We will be making the permanent move to Portugal in January :clap2:

We will initially be bringing a van of furniture over in December and then drive our car down (a 16 year old UK reg car) in January.

We need some breakdown cover for the car journey in January and struggling to find someone who can cover us.

We currently have bog standard AA cover which is about to expire that covers us for the UK. We have decided it isn't worth renewing it for the year as we won't be here!

We will get single trip cover for the van trip and we can find a few choices for that.

The issue is finding cover for the car for the trip through France/Spain and into Portugal and then any options for ongoing cover until we replace our car with a PT one (or at least for the first 90 days)

Are there any breakdown cover companies (UK or PT ones) which will cover a one way journey with a UK reg car through Europe? We have looked at some single trip ones that would at least cover us for the initial journey but some say they don't cover single direction trips.


----------



## canoeman

No Portuguese insurance companies would insure a UK registered car unless they've started the matriculation process.

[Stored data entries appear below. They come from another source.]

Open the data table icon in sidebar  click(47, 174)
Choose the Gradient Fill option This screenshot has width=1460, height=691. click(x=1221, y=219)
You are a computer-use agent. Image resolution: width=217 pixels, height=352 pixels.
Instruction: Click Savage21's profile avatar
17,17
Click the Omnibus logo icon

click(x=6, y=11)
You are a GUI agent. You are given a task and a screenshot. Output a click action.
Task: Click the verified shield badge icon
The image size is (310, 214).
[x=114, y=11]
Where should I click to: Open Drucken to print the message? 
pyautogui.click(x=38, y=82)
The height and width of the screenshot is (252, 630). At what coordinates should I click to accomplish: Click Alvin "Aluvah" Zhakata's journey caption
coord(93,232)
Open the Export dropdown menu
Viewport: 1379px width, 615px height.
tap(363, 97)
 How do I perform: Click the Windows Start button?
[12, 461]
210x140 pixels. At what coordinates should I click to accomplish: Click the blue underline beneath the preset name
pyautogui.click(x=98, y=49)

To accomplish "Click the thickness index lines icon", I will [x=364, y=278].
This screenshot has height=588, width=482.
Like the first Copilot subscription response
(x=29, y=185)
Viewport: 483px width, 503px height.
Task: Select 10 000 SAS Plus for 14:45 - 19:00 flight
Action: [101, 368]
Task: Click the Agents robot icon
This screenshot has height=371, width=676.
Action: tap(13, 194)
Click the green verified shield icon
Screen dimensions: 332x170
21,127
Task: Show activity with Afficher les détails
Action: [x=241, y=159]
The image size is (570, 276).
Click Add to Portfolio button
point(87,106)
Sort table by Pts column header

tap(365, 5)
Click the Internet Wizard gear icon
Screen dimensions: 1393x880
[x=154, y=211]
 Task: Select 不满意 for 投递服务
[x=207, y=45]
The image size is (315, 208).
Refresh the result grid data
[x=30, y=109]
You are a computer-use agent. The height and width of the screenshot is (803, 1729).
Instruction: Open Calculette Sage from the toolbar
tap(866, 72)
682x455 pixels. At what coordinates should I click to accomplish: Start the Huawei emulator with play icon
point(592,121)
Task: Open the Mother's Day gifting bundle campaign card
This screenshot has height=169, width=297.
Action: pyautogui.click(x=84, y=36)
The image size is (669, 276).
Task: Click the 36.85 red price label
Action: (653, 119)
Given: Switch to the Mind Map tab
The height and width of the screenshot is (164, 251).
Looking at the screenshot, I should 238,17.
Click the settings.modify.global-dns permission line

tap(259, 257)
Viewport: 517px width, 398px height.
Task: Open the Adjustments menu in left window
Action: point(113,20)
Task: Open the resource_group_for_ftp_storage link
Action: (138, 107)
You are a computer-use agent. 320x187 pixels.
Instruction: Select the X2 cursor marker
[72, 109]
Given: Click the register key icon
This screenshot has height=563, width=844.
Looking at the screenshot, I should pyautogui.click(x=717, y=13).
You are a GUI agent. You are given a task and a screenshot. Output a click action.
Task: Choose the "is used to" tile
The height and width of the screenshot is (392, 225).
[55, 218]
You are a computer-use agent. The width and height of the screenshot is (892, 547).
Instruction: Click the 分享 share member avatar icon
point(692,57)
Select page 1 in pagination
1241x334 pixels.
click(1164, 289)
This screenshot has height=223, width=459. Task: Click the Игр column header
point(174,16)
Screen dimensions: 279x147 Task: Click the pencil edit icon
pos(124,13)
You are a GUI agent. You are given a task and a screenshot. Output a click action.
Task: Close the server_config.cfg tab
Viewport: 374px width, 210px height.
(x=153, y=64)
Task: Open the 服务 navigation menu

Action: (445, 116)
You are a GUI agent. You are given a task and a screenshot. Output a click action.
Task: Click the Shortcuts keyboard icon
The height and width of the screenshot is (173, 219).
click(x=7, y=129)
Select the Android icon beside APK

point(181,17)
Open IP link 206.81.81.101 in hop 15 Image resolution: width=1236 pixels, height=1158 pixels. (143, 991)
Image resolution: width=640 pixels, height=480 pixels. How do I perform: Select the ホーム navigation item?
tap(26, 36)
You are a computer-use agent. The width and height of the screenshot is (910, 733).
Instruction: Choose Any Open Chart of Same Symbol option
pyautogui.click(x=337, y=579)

Your current car insurer should supply "green card" for no cost but UK insurance companies are reluctant to cover more than 90 days and possibly not the same cover as you have in UK, you need to check with current insurer, you don't have to buy 12 months cover but generally cheaper, check whether you can get refund on unused balance, to be road legal driving in EU with a UK car you must have valid MOT, road tax and insurance with a min of 3rd party.

Try one of the comparison sites for either insurance + green card and or + breakdown
Breakdown insurance for a 16 year old car might be expensive

Breakdown cover try a web search money compares 10 companies Top 10 European Breakdown Cover - Compare Cheap Europe Break Down Cover UK

Bring proof of your no claims discount some insurers here will accept it.


----------



## Jeff TT

Hello dalmar21,

Wow I am so jealous your about three months ahead of us, we should have put our UK house on the market much earlier!! 

Anyhow have sorted my insurance through the details below, UK based company with a presence in Portugal, filled in a form on their web site and got a phone call back within the hour, very nice and knowledgable lady explained everything I needed to know, even about registering the car in Portugal and even the matriculation process. 

She quoted me £450 for a year and to cover the trip down with breakdown cover and after 6 months would give advise with the registering, she went on to say once on Portuguese plates the cover will probably cost less, and any money due would be refunded!! 

Give then a go seem very fair, my car is a BMW 544i with a V8 engine so was well pleased with the quote.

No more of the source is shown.